§ **Exercise requirements**:
a - Answer these questions from the news excerpt about the Armenian church, one per line:
(i) For which community did Catholicos Aram I open a new separate structure?
(ii) In what year did relations between the two governing centers of the church begin to deteriorate?
(iii) What is the Lebanon-based Catholicosate called?
b - Reproduce the Armenian church excerpt word for word, from "By Ruzanna Khachatrian" to "fall of Communism.".
c - Write the next part of the news excerpt on the Armenian church dispute, picking up after its final sentence.

By Ruzanna Khachatrian

Catholicos Garegin II warned through a spokesman on Tuesday that the Lebanon-based Catholicosate of the Armenian Apostolic Church risks resurrecting decades-old divisions in the worldwide church that were laid to rest with the fall of Communism.

Bishop Yeznik Terterian, a top cleric from Echmiadzin, the headquarters of the supreme patriarch, criticized the number two figure in the church, Catholicos Aram I, for his unilateral decision to open a new separate structure for Canada’s Armenian community.

The move is seen by Garegin as a challenge to his supremacy and a threat to the church unity which was effectively restored more than ten years ago.

Relations between the two governing centers of the Armenian church began to deteriorate in 1956 when the Lebanon-based Catholicosate, called the Great House of Cilicia, extended its presence to North America and other Diaspora religious communities that were traditionally subordinated to Echmiadzin. The Cilicia center pointed to Echmiadzin’s alleged links with the Soviet authorities that ruled Armenia at the time.

§ **Recorded information**:
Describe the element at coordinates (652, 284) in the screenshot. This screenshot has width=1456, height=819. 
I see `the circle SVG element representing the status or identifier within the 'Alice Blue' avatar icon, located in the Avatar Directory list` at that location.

§ **Results by task**:
a -
(i) Canada’s Armenian community
(ii) 1956
(iii) The Great House of Cilicia

b -
By Ruzanna Khachatrian

Catholicos Garegin II warned through a spokesman on Tuesday that the Lebanon-based Catholicosate of the Armenian Apostolic Church risks resurrecting decades-old divisions in the worldwide church that were laid to rest with the fall of Communism.

c -
The church already had a diocese in Canada directly controlled by Garegin. Local Armenian churches loyal to Aram’s office were part of his Eastern Prelacy of North America.

A spokesman for the Cilician pontiff, Very Reverend Grigor Chifjian, on Monday confirmed reports that those churches have been incorporated into a separate Canadian prelacy. He also sought to allay Garegin’s fears.

“We are really surprised with this outcry,” Chifjian told RFE/RL by phone from Antilias, Lebanon. “What happened was simply an administrative re-structuring. Just like when you remove a wall inside your house to make a room bigger or smaller.”

But Bishop Terterian rejected the arguments, saying that Aram risks rolling back the rapprochement between the two Catholicosates that began in 1988. “The attempt to change [the status of the Canadian churches] de jure shows that the process which began in 1956 is still going on,” he said in an interview.

Meanwhile, informed sources told RFE/RL that Aram’s controversial decision was taken at the behest of the Armenian Revolutionary Federation (Dashnaktsutyun), which is particularly influential in Lebanon. Dashnaktsutyun leaders have for decades had close ties with the Cilician Catholicosate.

A spokesman for the nationalist party’s governing bureau, Giro Manoyan, denied the information. He said the Dashnak leadership in Armenia and the Diaspora has not even discussed Aram’s decision and will not comment on the church row for the moment.